FRAGMENTO SELECCIONADO:

"""

Cerca del Village está el Soho, uno de esos barrios “chic”, famosos por sus galerías de arte, sus tiendas de ropa carísima y sus restaurantes sobrevalorados. A mi me interesaba por un lugar en particular: la Dominique Ansel Bakery, la panadería donde se inventó la cronut, una factura que combina las medialunas y las rosquitas. Fuimos un día a las cuatro de la tarde a probar esa hermosura de creación, pero nos recibieron con la triste noticia de que estaban agotadas.

—Pero tenemos estos kouign amann —insistió la empleada—, que en realidad son nuestro best-seller.

¿Y si son best-seller por qué todavía tenían y las cronuts estaban agotadas desde el mediodía? Nos guardamos esta pregunta para nosotros mismos y volvimos al día siguiente. Planificamos todo el recorrido de la jornada para poder pasar por la panadería temprano y probar esas cronuts. Las conseguimos, y el resultado fue… decepcionante. Las cronuts son un fiasco. Una masa seca y dura, rellena de membrillo y crema y cubierta con un glaseado horrible. ¿Cómo puede ser feo un alimento que mezcla las medialunas con las rosquitas? Los “americanos” lo hicieron.

"""

MATERIAL EXTRAÍDO:

"""

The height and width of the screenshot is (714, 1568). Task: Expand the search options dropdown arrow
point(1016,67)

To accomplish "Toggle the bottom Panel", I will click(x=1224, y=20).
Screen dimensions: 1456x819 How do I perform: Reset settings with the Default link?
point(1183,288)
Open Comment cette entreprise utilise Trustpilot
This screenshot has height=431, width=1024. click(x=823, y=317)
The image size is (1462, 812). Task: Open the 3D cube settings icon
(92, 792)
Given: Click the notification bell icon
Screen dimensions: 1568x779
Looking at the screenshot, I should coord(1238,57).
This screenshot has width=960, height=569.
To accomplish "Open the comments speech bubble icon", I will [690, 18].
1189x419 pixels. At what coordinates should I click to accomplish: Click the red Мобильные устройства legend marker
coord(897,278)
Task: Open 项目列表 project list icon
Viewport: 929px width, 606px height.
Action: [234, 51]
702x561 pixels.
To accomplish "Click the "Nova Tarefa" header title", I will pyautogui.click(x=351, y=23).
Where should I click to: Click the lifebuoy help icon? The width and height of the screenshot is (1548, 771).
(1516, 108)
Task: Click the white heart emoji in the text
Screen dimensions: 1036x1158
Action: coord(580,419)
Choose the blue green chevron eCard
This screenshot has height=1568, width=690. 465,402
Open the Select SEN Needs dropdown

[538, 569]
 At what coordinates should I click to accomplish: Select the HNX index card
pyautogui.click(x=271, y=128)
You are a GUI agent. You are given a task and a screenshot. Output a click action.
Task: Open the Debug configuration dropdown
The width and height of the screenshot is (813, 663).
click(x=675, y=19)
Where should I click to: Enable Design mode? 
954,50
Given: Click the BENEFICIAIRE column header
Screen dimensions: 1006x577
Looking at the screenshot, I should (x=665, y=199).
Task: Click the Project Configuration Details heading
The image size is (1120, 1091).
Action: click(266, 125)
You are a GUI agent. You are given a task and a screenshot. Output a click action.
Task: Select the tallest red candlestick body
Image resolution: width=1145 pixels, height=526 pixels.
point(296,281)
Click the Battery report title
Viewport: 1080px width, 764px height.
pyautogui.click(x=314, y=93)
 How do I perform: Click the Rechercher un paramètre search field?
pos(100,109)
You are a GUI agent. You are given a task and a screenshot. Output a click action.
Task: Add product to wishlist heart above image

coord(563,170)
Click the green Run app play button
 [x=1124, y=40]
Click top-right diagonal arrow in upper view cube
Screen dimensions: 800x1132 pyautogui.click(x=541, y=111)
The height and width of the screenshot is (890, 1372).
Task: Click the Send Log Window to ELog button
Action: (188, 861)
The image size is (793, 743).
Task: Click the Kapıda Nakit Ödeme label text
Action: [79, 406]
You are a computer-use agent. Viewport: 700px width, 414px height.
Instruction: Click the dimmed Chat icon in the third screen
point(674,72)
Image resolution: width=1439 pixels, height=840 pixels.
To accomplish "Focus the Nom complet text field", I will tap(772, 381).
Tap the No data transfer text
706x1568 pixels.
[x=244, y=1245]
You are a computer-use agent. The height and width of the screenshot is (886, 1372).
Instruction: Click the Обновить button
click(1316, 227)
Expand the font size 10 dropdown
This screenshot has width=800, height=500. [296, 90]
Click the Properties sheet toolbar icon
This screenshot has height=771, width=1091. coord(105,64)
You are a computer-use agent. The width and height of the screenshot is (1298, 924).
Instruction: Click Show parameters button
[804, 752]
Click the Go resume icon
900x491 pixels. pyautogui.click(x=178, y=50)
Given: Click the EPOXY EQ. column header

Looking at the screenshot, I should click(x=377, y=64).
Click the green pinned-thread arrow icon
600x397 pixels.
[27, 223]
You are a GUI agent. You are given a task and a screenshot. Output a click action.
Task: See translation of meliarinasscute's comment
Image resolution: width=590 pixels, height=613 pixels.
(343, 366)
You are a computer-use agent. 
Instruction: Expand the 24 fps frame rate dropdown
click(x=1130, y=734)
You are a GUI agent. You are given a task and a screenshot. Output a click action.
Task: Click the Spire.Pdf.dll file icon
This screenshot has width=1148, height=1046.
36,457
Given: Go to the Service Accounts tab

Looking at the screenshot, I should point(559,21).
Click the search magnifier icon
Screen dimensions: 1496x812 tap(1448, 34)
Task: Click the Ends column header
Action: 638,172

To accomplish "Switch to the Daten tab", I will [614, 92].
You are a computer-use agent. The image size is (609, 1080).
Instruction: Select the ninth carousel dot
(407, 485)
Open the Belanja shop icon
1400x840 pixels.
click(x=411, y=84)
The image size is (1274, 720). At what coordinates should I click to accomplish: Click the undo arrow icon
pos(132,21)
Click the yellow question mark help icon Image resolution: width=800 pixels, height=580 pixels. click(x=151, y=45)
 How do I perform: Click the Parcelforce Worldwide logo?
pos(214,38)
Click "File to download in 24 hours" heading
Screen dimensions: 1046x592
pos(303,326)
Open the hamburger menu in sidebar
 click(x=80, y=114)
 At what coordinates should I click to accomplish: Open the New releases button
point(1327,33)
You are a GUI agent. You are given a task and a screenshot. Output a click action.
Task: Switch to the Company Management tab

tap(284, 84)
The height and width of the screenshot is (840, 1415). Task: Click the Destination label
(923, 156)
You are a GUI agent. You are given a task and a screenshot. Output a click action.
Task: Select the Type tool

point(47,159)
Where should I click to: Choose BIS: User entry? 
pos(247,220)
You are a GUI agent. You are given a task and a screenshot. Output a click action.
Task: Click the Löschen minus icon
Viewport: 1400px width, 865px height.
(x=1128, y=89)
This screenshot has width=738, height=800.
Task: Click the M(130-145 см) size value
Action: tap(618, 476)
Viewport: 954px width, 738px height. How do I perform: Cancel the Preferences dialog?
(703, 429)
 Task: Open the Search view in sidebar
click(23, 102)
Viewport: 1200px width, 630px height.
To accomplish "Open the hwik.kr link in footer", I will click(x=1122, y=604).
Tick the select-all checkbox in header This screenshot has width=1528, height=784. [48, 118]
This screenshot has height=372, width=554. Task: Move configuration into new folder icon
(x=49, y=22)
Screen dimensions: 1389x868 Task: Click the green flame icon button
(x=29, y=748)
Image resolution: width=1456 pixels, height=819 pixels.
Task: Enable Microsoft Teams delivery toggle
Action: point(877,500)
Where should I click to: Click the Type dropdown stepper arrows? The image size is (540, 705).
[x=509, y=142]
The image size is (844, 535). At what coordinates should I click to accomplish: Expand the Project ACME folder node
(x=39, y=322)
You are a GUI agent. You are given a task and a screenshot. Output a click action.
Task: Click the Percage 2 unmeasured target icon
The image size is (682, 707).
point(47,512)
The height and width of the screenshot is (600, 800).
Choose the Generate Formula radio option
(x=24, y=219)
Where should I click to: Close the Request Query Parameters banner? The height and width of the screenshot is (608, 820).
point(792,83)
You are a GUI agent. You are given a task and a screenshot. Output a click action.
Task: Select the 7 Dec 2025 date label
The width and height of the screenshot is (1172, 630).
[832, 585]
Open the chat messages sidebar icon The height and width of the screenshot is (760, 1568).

"""

TAREAS DEL EJERCICIO:
1. Transcribe sin cambios el pasaje del texto sobre la panadería del Soho comprendido entre "Cerca del Village" y "son nuestro best-seller.", ambos incluidos.
2. Retoma, por favor, el texto sobre la panadería del Soho desde donde termina y continúalo.

RESULTADOS EN ORDEN:
1.
Cerca del Village está el Soho, uno de esos barrios “chic”, famosos por sus galerías de arte, sus tiendas de ropa carísima y sus restaurantes sobrevalorados. A mi me interesaba por un lugar en particular: la Dominique Ansel Bakery, la panadería donde se inventó la cronut, una factura que combina las medialunas y las rosquitas. Fuimos un día a las cuatro de la tarde a probar esa hermosura de creación, pero nos recibieron con la triste noticia de que estaban agotadas.

—Pero tenemos estos kouign amann —insistió la empleada—, que en realidad son nuestro best-seller.

2.
La infame cronut

Nobleza obliga, en un Dunkin’ Donuts de la Sexta Avenida compré quizás el mejor plato de la historia: una hamburguesa con queso, tocino y huevo frito, que en vez de pan estaba cubierta por una medialuna gigante. God bless America!

La cultura de sus cadenas de comida rápida es algo que me gusta de los estadounidenses. Hay para todos los gustos: las más conocidas son las de hamburguesas, claro, Burger King y McDonalds, pero ese es solo el principio. Además tienen KFC para el pollo, Subway para los sandwiches, Panda para la comida china, Sbarro para la italiana, Taco Bell para la mexicana, la mencionada Dunkin’ Donuts para las rosquitas, Domino’s para la pizza, Starbucks para el café y muchas más. Es imposible comer mal (y mantenerse en forma) en Estados Unidos.

Y aunque parezca que comer una hamburguesa dentro de una medialuna es la experiencia más “americana” que se pueda tener, todavía podíamos ir más allá. El fin de semana fuimos a ver un partido de béisbol al Bronx, la casa de los míticos New York Yankees, que jugaban contra los no menos míticos Boston Red Sox, el clásico de clásicos. Entre ellos tienen un sinfín de historias que cimentaron la rivalidad, de las cuales la más importante fue “la maldición de Babe Ruth”.

George “Babe” Ruth fue el Diego del béisbol. Un genio, un rebelde, un incomprendido. Ganó tres campeonatos con los Red Sox, hasta que en 1920 lo vendieron a los Yankees por un precio irrisorio. El dueño de los Sox, al parecer, necesitaba plata para financiar sus obras de Broadway. Ruth fue un éxito en los Yankees también, y los Sox se quedaron sin ganar un título durante 86 años por la “maldición” de haberlo dejado ir.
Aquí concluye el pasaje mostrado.